PROBLEM TO WORK ON -> Copy these entries down line for line, with no changes.

INFORMATION SUPPLIED ->
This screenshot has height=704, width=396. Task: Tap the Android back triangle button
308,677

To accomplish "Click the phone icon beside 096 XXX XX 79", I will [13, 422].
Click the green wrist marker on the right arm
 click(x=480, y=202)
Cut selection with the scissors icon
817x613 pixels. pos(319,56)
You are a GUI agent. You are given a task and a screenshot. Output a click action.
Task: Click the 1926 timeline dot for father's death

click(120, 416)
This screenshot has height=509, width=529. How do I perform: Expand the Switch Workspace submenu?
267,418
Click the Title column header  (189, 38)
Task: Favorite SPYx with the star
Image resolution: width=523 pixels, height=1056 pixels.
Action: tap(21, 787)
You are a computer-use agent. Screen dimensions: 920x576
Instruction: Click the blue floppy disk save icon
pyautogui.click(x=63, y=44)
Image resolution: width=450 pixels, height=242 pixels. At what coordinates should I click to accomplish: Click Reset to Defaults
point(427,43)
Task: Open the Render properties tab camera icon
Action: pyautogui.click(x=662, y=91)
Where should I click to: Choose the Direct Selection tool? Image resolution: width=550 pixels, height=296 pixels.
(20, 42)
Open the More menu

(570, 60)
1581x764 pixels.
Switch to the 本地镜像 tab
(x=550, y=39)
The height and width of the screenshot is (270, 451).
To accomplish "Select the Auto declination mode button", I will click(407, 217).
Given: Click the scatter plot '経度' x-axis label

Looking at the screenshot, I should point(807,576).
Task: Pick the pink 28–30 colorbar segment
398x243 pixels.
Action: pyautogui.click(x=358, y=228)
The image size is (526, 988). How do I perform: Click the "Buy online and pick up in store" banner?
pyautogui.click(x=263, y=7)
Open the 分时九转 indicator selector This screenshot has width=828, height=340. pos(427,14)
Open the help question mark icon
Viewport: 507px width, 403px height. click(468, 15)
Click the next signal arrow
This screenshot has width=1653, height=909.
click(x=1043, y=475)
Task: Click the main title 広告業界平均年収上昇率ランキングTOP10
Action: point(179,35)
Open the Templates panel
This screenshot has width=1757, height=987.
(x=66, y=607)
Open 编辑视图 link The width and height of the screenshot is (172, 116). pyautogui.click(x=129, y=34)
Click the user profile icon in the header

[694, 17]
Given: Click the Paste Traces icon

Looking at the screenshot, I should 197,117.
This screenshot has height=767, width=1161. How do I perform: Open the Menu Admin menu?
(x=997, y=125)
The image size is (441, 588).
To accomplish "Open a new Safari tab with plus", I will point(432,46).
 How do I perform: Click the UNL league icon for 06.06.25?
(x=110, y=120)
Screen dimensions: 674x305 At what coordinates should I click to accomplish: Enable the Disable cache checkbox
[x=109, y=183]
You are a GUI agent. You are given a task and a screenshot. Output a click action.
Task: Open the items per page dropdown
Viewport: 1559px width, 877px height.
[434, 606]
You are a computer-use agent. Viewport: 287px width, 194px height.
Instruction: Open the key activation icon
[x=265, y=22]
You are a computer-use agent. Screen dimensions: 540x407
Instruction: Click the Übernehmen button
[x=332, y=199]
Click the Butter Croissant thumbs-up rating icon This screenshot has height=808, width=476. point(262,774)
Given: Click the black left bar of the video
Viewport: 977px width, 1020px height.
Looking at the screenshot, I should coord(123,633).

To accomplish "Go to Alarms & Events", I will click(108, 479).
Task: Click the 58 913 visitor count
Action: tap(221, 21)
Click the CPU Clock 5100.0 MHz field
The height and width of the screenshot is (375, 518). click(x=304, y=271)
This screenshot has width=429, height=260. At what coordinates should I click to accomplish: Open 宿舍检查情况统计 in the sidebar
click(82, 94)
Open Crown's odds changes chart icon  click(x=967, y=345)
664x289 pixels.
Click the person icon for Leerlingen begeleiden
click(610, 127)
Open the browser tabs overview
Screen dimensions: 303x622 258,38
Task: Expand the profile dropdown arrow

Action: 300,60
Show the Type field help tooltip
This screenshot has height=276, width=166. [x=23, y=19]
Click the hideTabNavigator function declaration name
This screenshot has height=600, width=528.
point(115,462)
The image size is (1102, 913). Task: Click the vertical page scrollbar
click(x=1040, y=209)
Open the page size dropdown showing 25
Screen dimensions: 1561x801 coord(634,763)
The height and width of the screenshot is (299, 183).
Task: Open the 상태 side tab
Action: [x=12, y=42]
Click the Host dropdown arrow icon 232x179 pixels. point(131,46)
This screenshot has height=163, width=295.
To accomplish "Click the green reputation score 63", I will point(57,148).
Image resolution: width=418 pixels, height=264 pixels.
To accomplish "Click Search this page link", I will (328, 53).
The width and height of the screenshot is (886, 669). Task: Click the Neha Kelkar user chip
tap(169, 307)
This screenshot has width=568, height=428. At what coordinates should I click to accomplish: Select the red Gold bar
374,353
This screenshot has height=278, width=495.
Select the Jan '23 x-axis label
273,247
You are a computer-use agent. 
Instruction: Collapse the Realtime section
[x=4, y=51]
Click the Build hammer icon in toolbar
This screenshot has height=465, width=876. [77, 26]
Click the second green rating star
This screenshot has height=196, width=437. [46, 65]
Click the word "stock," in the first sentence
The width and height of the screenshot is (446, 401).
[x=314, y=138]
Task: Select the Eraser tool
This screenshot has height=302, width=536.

OUTPUT BELOW ->
This screenshot has height=704, width=396. Task: Tap the Android back triangle button
308,677

To accomplish "Click the phone icon beside 096 XXX XX 79", I will [13, 422].
Click the green wrist marker on the right arm
 click(x=480, y=202)
Cut selection with the scissors icon
817x613 pixels. pos(319,56)
You are a GUI agent. You are given a task and a screenshot. Output a click action.
Task: Click the 1926 timeline dot for father's death

click(120, 416)
This screenshot has height=509, width=529. How do I perform: Expand the Switch Workspace submenu?
267,418
Click the Title column header  (189, 38)
Task: Favorite SPYx with the star
Image resolution: width=523 pixels, height=1056 pixels.
Action: tap(21, 787)
You are a computer-use agent. Screen dimensions: 920x576
Instruction: Click the blue floppy disk save icon
pyautogui.click(x=63, y=44)
Image resolution: width=450 pixels, height=242 pixels. At what coordinates should I click to accomplish: Click Reset to Defaults
point(427,43)
Task: Open the Render properties tab camera icon
Action: pyautogui.click(x=662, y=91)
Where should I click to: Choose the Direct Selection tool? Image resolution: width=550 pixels, height=296 pixels.
(20, 42)
Open the More menu

(570, 60)
1581x764 pixels.
Switch to the 本地镜像 tab
(x=550, y=39)
The height and width of the screenshot is (270, 451).
To accomplish "Select the Auto declination mode button", I will click(407, 217).
Given: Click the scatter plot '経度' x-axis label

Looking at the screenshot, I should point(807,576).
Task: Pick the pink 28–30 colorbar segment
398x243 pixels.
Action: pyautogui.click(x=358, y=228)
The image size is (526, 988). How do I perform: Click the "Buy online and pick up in store" banner?
pyautogui.click(x=263, y=7)
Open the 分时九转 indicator selector This screenshot has width=828, height=340. pos(427,14)
Open the help question mark icon
Viewport: 507px width, 403px height. click(468, 15)
Click the next signal arrow
This screenshot has width=1653, height=909.
click(x=1043, y=475)
Task: Click the main title 広告業界平均年収上昇率ランキングTOP10
Action: point(179,35)
Open the Templates panel
This screenshot has width=1757, height=987.
(x=66, y=607)
Open 编辑视图 link The width and height of the screenshot is (172, 116). pyautogui.click(x=129, y=34)
Click the user profile icon in the header

[694, 17]
Given: Click the Paste Traces icon

Looking at the screenshot, I should 197,117.
This screenshot has height=767, width=1161. How do I perform: Open the Menu Admin menu?
(x=997, y=125)
The image size is (441, 588).
To accomplish "Open a new Safari tab with plus", I will point(432,46).
 How do I perform: Click the UNL league icon for 06.06.25?
(x=110, y=120)
Screen dimensions: 674x305 At what coordinates should I click to accomplish: Enable the Disable cache checkbox
[x=109, y=183]
You are a GUI agent. You are given a task and a screenshot. Output a click action.
Task: Open the items per page dropdown
Viewport: 1559px width, 877px height.
[434, 606]
You are a computer-use agent. Viewport: 287px width, 194px height.
Instruction: Open the key activation icon
[x=265, y=22]
You are a computer-use agent. Screen dimensions: 540x407
Instruction: Click the Übernehmen button
[x=332, y=199]
Click the Butter Croissant thumbs-up rating icon This screenshot has height=808, width=476. point(262,774)
Given: Click the black left bar of the video
Viewport: 977px width, 1020px height.
Looking at the screenshot, I should coord(123,633).

To accomplish "Go to Alarms & Events", I will click(108, 479).
Task: Click the 58 913 visitor count
Action: tap(221, 21)
Click the CPU Clock 5100.0 MHz field
The height and width of the screenshot is (375, 518). click(x=304, y=271)
This screenshot has width=429, height=260. At what coordinates should I click to accomplish: Open 宿舍检查情况统计 in the sidebar
click(82, 94)
Open Crown's odds changes chart icon  click(x=967, y=345)
664x289 pixels.
Click the person icon for Leerlingen begeleiden
click(610, 127)
Open the browser tabs overview
Screen dimensions: 303x622 258,38
Task: Expand the profile dropdown arrow

Action: 300,60
Show the Type field help tooltip
This screenshot has height=276, width=166. [x=23, y=19]
Click the hideTabNavigator function declaration name
This screenshot has height=600, width=528.
point(115,462)
The image size is (1102, 913). Task: Click the vertical page scrollbar
click(x=1040, y=209)
Open the page size dropdown showing 25
Screen dimensions: 1561x801 coord(634,763)
The height and width of the screenshot is (299, 183).
Task: Open the 상태 side tab
Action: [x=12, y=42]
Click the Host dropdown arrow icon 232x179 pixels. point(131,46)
This screenshot has height=163, width=295.
To accomplish "Click the green reputation score 63", I will point(57,148).
Image resolution: width=418 pixels, height=264 pixels.
To accomplish "Click Search this page link", I will (328, 53).
The width and height of the screenshot is (886, 669). Task: Click the Neha Kelkar user chip
tap(169, 307)
This screenshot has width=568, height=428. At what coordinates should I click to accomplish: Select the red Gold bar
374,353
This screenshot has height=278, width=495.
Select the Jan '23 x-axis label
273,247
You are a computer-use agent. 
Instruction: Collapse the Realtime section
[x=4, y=51]
Click the Build hammer icon in toolbar
This screenshot has height=465, width=876. [77, 26]
Click the second green rating star
This screenshot has height=196, width=437. [46, 65]
Click the word "stock," in the first sentence
The width and height of the screenshot is (446, 401).
[x=314, y=138]
Task: Select the Eraser tool
This screenshot has height=302, width=536.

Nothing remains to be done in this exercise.